Por Ezequiel Adamovsky
¿Qué rasgos distinguen a los y las habitantes de “Peronia”? Su
baja laboriosidad, la propensión a los piquetes y a las demandas irracionales,
su indolencia ante problemas fundamentales como el déficit fiscal, su amor
ciego por el populismo. Antes fue barbarie, después cabecitas negras y hoy es
Peronia. Ezequiel Adamovsky escribe sobre los argentinos que se
angustian e irritan al compartir el espacio nacional con una mitad indeseable.
La primera aparición
que encontré en Internet es de 2010 y la registra una página de derecha
nacionalista ligada a los servicios de inteligencia. Un forista anónimo lamentaba allí la era de decadencia a la que Perón había empujado
a la Argentina luego de 1946 y añoraba el país previo. “Esta patria tiene que
volver, aunque tengamos que matar a la mitad de la población!” El título
elegido para su posteo era “ARGENTINA: antes de convertirse en peronia”.

**TU TAREA:** Transcribe completo y sin cambios el fragmento anterior sobre “Peronia”.

**DATOS PROPORCIONADOS:**
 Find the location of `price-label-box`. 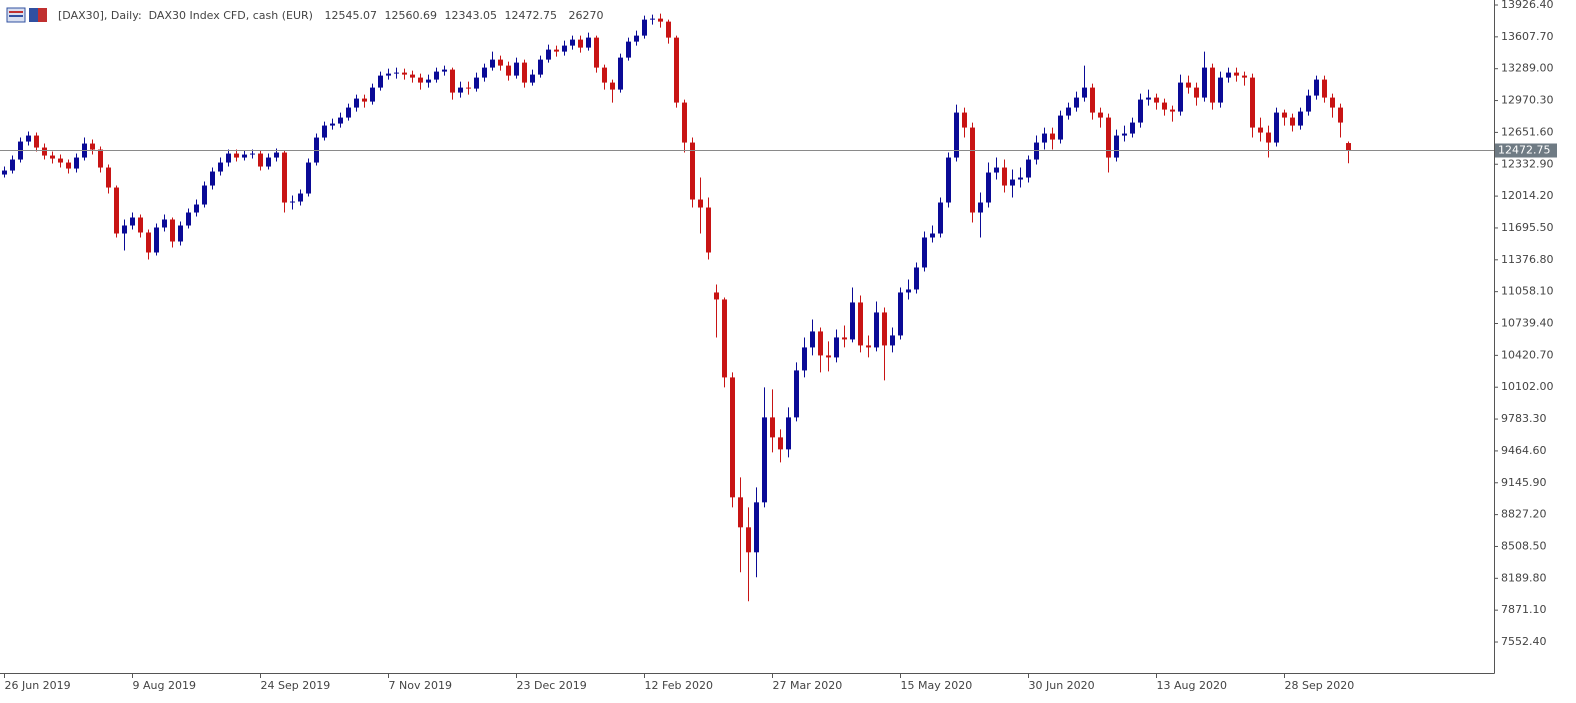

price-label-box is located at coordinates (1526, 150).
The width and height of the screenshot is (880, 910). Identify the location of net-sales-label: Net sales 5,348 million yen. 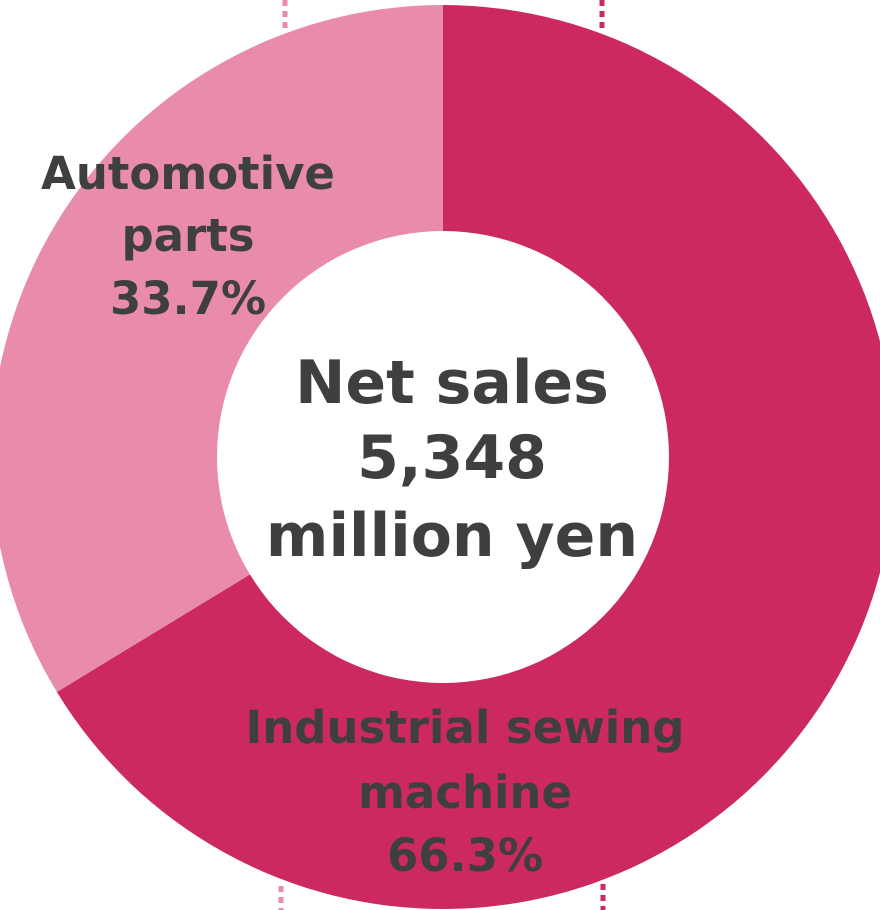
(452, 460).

**RESPUESTA:**
Por Ezequiel Adamovsky
¿Qué rasgos distinguen a los y las habitantes de “Peronia”? Su
baja laboriosidad, la propensión a los piquetes y a las demandas irracionales,
su indolencia ante problemas fundamentales como el déficit fiscal, su amor
ciego por el populismo. Antes fue barbarie, después cabecitas negras y hoy es
Peronia. Ezequiel Adamovsky escribe sobre los argentinos que se
angustian e irritan al compartir el espacio nacional con una mitad indeseable.
La primera aparición
que encontré en Internet es de 2010 y la registra una página de derecha
nacionalista ligada a los servicios de inteligencia. Un forista anónimo lamentaba allí la era de decadencia a la que Perón había empujado
a la Argentina luego de 1946 y añoraba el país previo. “Esta patria tiene que
volver, aunque tengamos que matar a la mitad de la población!” El título
elegido para su posteo era “ARGENTINA: antes de convertirse en peronia”.